CASE STUDY: NICK, 46
Nick is an internet company owner, earning about £50,000 per year, who won’t gain from the increase in the personal allowance because of the lowering of the higher rate tax band.

Married without children, he said of the Budget: “It doesn't make much difference. At first I thought a lot of people were going to benefit from raising the income tax threshold, but when you work it out, it’s nothing compared to the rise in gas bills and council tax. It seems that the very rich and the poor have done very well out of the Budget, but not those in the middle or retired people.”

Whatever you earn, as usual there are some changes which will affect the majority of people in one way or another.

Smokers and drinkers will now have to dig deeper into their pockets. There has been an immediate tax increase on tobacco of 5 per cent. This typically means forking out an extra 37p for a packet of twenty cigarettes. Drinkers are also affected as, while no new alcohol taxes were announced, the 2 per cent above inflation rise in the cost of a pint of beer will go ahead. This will increase the price of a pint by around 5p.

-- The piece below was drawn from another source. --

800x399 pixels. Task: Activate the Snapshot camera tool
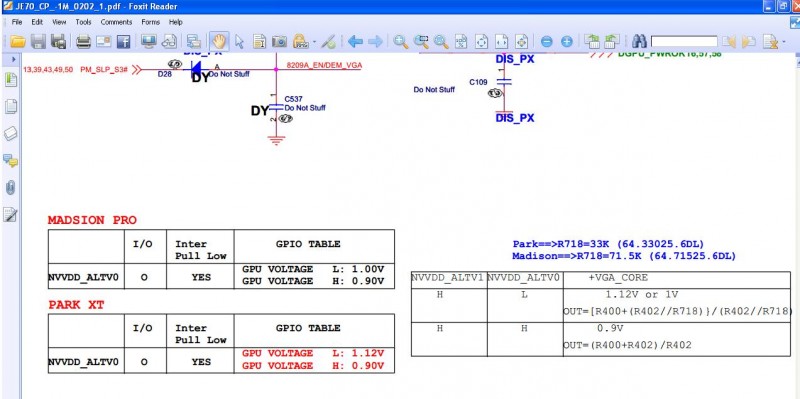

Similarly, despite no new fuel duty measures being announced, the 3.02p per litre rise in unleaded petrol from 1 August will go ahead.

HIGH INCOME EARNERS
If you are a high earner on £150,000 or more, you will benefit from having your income tax rate cut from 50 per cent to 45 per cent. This won’t happen immediately, but kicks in from April 2013.

CASE STUDY: KAY, 43
Kay, 43, is a high earner and owner of a West End media agency.

“I am happy with the cut in the 50p tax rate,” she says. “We need businesses and entrepreneurs to come here and, as a country, we don’t benefit in any way from the 50p rate.”

“But I do feel strongly that, of all the people in this country, those who suffer most are older people. I realise that we have a burgeoning elderly population, but to freeze their benefits is wrong.”

Trevor Lloyd-Jones is consumer finance expert at MoneyVista.